#### Part of a data file
** start **
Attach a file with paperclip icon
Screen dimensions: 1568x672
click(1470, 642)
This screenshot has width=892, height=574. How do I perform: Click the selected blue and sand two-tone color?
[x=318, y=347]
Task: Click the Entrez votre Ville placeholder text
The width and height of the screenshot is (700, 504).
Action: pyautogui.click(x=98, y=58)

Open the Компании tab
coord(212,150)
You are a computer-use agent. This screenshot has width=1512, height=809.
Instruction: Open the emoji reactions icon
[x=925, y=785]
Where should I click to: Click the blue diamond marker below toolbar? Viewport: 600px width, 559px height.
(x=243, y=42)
** end **
#### Task requirements
Recast each line of the records above as a Markdown table with two columns, Row and Line. Number the rows in order and omit blank lines.

#### Complete output
| Row | Line |
|---|---|
| 1 | Attach a file with paperclip icon |
| 2 | Screen dimensions: 1568x672 |
| 3 | click(1470, 642) |
| 4 | This screenshot has width=892, height=574. How do I perform: Click the selected blue and sand two-tone color? |
| 5 | [x=318, y=347] |
| 6 | Task: Click the Entrez votre Ville placeholder text |
| 7 | The width and height of the screenshot is (700, 504). |
| 8 | Action: pyautogui.click(x=98, y=58) |
| 9 | Open the Компании tab |
| 10 | coord(212,150) |
| 11 | You are a computer-use agent. This screenshot has width=1512, height=809. |
| 12 | Instruction: Open the emoji reactions icon |
| 13 | [x=925, y=785] |
| 14 | Where should I click to: Click the blue diamond marker below toolbar? Viewport: 600px width, 559px height. |
| 15 | (x=243, y=42) |